**Fermat’s Principle – ****Concept**

We know, a light ray starting from a point after reflection or refraction if it travels least distance to reach another point, then the time taken will also be least. So, traveling at least distance means the least time for that traveling. Now the principle relating this least distance or least time is applicable only for a plane surface. But an exception is found for a spherical surface. When reflection or refraction takes place on a spherical surface, then light rays will either travel the longest distance or least distance. But whether path traveled is the longest or least the path will always remain stationary. So Fermat’s principle is called the principle of maximum or minimum length or distance.

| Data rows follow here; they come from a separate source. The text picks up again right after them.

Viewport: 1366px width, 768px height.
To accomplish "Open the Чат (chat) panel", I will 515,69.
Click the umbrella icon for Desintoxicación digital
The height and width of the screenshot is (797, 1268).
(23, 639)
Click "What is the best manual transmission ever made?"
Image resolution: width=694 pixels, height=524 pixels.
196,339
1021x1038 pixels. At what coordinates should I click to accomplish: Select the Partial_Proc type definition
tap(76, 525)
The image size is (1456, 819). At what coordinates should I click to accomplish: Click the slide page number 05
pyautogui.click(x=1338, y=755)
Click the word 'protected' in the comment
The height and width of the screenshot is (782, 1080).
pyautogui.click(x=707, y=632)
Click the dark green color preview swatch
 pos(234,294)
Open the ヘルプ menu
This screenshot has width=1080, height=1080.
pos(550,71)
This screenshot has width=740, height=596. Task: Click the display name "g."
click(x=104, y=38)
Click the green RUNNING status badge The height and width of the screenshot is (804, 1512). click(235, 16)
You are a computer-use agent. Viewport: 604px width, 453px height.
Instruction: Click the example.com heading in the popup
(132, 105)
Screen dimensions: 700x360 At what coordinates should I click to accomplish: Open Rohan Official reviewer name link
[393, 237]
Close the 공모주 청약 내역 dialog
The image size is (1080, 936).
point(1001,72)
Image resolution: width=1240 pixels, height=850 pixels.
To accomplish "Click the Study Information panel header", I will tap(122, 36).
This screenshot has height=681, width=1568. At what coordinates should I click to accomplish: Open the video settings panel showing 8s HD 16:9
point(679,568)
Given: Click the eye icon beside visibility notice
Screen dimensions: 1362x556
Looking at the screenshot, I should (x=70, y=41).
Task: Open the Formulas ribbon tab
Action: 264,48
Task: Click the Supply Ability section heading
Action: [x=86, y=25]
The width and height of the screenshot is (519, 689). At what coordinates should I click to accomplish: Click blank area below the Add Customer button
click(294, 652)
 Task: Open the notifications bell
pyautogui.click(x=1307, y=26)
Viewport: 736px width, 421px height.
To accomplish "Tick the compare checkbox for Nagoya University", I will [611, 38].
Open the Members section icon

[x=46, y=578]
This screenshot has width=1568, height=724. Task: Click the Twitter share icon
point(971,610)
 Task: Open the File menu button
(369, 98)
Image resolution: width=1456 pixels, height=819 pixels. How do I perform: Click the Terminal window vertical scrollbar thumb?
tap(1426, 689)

According to Fermat’s principle, “*When light ray following laws of reflection or refraction is reflected or refracted from a plane surface, then it always follows the least path.”*

From the above discussion Fermat’s principle can be expressed in general form for either plane or spherical surfaces in the following way:

*The path followed by a ray of light in moving from one point to another point after any number of reflections or refractions would always be stationary.*

According to the principle, a path between the object and image will be same for all the rays.

Suppose, light rays after some reflection and retraction through different media come from one point to another point. So path at the light rays will be,

S_{0} = μ_{1}s_{1} + μ_{2}s_{2} + … …. … + μ_{s}s_{s} = Σμ_{S} = Constant

Here, μ_{1}, μ_{2}, μ_{3}, … …, μ_{n} are the refractive indices at the media and s_{1}, s_{2}, s_{3} … …., s_{n} are respectively the distance traveled in different media.

We know, differentiation of a constant is zero,

So, δ [Σμ_{s}] = 0

If, δ[f(x)] = 0, it designates the maximum value and minimum value of f(x). So, total light path (μ_{s}) will either be maximum or minimum.